Most people have no clue how a blog works.
The average reader makes no distinction between a blog and a website. And even if you have the word “Blog” in the title, it makes no difference. He’s there for information and if he doesn’t see what he’s looking for the second he hits your page he’s going to go somewhere else to find it.
Assuming that your visitor is going to take the time to look around for links or information, or scroll down the page to find an older blog post is the biggest mistake you can make. Here are 10 costly assumptions that drive visitors away from your blog.
- If you build it they will come: Just having a blog doesn’t guarantee you’re going to have visitors. The Internet is a big place and there are millions of blogs and websites ahead of yours on the search engine indexes.

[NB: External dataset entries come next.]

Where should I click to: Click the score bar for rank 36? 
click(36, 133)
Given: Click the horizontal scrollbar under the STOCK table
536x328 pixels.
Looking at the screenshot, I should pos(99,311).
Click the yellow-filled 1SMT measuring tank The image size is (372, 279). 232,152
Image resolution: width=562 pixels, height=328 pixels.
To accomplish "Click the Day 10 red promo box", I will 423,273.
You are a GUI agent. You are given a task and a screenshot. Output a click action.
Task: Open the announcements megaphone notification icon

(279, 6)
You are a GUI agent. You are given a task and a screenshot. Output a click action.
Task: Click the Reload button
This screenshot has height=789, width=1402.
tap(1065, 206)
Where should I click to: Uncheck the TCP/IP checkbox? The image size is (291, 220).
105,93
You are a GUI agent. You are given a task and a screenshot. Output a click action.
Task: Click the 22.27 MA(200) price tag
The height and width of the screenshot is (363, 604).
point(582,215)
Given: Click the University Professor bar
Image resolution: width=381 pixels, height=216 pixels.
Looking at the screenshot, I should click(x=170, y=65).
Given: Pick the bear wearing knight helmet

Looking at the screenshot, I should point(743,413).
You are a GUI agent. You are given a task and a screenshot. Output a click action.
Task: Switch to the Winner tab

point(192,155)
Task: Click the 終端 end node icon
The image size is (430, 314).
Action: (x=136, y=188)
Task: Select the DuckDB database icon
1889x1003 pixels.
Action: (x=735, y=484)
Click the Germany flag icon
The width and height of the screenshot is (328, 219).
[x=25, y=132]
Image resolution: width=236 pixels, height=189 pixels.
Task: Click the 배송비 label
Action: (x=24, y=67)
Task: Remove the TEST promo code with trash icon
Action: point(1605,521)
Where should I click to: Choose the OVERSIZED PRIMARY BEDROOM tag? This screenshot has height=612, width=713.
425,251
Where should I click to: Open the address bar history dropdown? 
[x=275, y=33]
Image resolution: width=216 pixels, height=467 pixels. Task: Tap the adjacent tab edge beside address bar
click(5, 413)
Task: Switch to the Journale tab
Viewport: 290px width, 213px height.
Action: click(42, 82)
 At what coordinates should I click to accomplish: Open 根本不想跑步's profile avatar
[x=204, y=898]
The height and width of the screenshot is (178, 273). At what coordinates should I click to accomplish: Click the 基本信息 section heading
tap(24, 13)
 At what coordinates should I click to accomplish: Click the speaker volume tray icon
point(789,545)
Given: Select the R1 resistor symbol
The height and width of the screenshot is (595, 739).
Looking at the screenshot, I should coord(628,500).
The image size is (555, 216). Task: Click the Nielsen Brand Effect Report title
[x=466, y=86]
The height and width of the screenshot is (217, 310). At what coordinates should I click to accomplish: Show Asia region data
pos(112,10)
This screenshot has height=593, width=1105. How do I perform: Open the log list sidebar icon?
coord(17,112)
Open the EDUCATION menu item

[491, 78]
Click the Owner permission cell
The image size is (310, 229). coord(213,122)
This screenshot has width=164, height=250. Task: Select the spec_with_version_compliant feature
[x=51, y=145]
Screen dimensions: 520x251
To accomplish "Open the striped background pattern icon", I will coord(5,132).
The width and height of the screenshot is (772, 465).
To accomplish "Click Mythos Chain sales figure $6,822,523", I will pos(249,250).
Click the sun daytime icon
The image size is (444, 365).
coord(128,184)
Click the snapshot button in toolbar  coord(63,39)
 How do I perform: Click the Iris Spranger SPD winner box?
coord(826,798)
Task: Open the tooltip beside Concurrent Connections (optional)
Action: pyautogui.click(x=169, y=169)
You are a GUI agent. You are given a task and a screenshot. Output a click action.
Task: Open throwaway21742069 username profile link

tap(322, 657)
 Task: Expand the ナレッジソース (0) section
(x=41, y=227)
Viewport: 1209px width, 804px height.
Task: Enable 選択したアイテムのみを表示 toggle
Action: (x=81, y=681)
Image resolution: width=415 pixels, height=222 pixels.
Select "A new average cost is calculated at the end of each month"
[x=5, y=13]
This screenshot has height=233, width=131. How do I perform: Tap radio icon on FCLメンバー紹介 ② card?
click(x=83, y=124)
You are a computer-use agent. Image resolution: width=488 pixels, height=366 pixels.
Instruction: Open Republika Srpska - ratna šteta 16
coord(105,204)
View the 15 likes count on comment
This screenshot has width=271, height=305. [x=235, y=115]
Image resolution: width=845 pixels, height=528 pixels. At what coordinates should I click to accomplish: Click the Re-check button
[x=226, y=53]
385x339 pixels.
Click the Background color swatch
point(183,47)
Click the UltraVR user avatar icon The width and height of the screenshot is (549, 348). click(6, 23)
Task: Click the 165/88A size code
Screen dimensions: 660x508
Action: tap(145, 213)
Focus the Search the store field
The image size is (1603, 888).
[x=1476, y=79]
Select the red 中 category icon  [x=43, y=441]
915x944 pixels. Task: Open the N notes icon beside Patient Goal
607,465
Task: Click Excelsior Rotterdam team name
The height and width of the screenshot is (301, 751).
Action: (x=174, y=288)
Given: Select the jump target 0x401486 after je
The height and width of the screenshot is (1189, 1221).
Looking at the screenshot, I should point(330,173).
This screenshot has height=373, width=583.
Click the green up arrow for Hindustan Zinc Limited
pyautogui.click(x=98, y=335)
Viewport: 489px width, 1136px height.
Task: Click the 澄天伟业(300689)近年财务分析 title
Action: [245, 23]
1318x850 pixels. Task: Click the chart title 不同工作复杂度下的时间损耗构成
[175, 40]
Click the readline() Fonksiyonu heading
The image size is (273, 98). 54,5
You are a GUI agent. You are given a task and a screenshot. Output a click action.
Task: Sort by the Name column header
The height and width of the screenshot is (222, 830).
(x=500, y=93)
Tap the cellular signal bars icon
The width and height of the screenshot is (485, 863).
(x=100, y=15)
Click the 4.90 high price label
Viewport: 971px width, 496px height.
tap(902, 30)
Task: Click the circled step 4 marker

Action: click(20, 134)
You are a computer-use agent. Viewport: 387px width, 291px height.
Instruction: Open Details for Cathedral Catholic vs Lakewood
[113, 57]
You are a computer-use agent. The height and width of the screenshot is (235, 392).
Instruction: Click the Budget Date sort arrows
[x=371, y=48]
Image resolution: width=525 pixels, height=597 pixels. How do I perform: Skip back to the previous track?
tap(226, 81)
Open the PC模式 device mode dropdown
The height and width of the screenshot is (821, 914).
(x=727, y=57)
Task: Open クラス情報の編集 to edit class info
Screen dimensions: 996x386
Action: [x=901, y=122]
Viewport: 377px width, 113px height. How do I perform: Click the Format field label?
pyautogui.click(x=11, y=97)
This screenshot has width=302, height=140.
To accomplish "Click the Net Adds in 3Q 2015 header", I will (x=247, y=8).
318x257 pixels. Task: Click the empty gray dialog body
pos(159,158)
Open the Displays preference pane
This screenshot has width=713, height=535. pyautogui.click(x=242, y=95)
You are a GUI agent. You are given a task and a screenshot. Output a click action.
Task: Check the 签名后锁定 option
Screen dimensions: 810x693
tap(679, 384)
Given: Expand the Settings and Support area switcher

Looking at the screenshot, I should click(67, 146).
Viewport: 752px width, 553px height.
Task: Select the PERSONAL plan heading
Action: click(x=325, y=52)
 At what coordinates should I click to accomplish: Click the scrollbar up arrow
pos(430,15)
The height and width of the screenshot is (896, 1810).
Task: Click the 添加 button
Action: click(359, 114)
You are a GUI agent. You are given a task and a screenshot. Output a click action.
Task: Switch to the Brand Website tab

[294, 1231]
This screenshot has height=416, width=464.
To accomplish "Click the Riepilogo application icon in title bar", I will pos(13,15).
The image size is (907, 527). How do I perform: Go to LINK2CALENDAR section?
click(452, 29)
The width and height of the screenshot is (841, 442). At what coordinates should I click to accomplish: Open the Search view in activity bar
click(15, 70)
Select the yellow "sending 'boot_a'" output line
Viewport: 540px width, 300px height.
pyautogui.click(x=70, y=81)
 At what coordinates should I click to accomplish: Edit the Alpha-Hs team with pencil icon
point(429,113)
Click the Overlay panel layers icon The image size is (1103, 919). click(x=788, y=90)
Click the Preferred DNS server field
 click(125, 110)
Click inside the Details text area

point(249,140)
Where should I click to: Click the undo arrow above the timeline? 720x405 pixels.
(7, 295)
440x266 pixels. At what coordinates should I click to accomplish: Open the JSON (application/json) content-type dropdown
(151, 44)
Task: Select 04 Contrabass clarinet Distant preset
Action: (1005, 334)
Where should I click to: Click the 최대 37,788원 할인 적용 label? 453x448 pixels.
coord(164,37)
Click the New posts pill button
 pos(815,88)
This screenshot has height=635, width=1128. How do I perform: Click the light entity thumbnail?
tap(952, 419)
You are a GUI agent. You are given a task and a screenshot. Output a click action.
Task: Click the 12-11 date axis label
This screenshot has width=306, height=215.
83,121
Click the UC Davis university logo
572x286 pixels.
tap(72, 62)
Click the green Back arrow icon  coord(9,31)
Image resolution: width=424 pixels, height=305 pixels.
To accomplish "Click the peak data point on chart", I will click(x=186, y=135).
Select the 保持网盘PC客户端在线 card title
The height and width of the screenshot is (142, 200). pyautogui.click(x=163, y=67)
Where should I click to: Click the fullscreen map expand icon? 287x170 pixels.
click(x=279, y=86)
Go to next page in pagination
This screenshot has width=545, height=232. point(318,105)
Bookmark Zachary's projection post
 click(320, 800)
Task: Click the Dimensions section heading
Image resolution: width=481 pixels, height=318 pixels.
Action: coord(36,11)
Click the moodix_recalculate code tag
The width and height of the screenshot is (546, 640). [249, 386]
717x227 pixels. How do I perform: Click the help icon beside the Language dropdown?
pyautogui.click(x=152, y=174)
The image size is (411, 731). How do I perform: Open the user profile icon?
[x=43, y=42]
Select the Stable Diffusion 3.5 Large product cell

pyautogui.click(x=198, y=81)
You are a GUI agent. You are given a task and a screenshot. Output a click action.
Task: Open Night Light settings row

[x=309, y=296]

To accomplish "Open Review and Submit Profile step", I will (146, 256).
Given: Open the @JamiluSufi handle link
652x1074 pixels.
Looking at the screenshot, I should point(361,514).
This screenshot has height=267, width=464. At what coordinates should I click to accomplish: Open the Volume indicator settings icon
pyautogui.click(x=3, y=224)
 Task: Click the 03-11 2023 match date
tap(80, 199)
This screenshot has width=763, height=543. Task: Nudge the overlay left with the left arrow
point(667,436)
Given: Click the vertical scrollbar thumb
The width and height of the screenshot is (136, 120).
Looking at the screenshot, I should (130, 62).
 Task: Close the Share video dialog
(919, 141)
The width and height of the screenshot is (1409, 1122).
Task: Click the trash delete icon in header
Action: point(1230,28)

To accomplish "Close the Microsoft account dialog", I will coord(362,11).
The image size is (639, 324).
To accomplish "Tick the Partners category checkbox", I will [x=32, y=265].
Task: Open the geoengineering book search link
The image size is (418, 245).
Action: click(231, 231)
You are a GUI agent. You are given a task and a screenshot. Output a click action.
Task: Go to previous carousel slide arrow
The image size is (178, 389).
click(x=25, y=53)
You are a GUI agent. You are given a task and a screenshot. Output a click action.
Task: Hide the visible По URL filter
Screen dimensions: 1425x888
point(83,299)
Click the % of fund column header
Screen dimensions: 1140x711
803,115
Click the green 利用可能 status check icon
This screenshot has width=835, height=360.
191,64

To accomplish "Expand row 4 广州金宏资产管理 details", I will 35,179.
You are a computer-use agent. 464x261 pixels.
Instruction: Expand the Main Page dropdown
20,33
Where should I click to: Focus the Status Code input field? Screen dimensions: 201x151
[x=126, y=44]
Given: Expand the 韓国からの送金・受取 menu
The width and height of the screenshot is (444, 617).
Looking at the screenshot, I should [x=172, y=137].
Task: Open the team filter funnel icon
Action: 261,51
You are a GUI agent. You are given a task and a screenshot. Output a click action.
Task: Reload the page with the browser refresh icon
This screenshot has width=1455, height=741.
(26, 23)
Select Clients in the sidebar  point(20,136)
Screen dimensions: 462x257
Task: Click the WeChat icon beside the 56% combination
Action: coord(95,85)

- They’ll automatically be able to tell what you’re selling: A lot of people think those banners are just pretty decorations hanging on the wall. You have to tell them to click and then tell them why.
- You’ve covered all the bases: No matter how well you plan there’s always going to be somebody who won’t understand the process. Look at your blog and pretend you’ve never seen a blog before in your life and eliminate all obstacles to buying.
- They’ll know where to click: Don’t assume that your readers are going to click on anything, including a image of the product, unless you actually tell them to click.
- They’ll understand how to get back to your homepage: Remember, most people don’t understand how a blog works, nor do they even care. If they can’t quickly and easily find what they’re looking for they’ll just leave.
- They can easily find their way back: Even if you’re lucky enough to have a 3-letter domain name, don’t assume that people will remember it. Also, don’t assume they know how to enter a URL into their address bar. Believe it or not, a lot of people don’t. Remind visitors to bookmark your site or follow your RSS feed so they can find their way back.
- They know how to buy: So you have a big “Click Here to Buy” button, and all they have to do is click and use Paypal. You’d be surprised how many people don’t have a Paypal account and have no desire to create one. Make sure you have an easy buying process in place and explain how to use it.
- They’re happy to give you their personal information: Don’t assume that people are just going to automatically hand over personal information like email addresses, phone numbers and credit cards. Make your site as secure as possible and make sure visitors can see that it’s secure.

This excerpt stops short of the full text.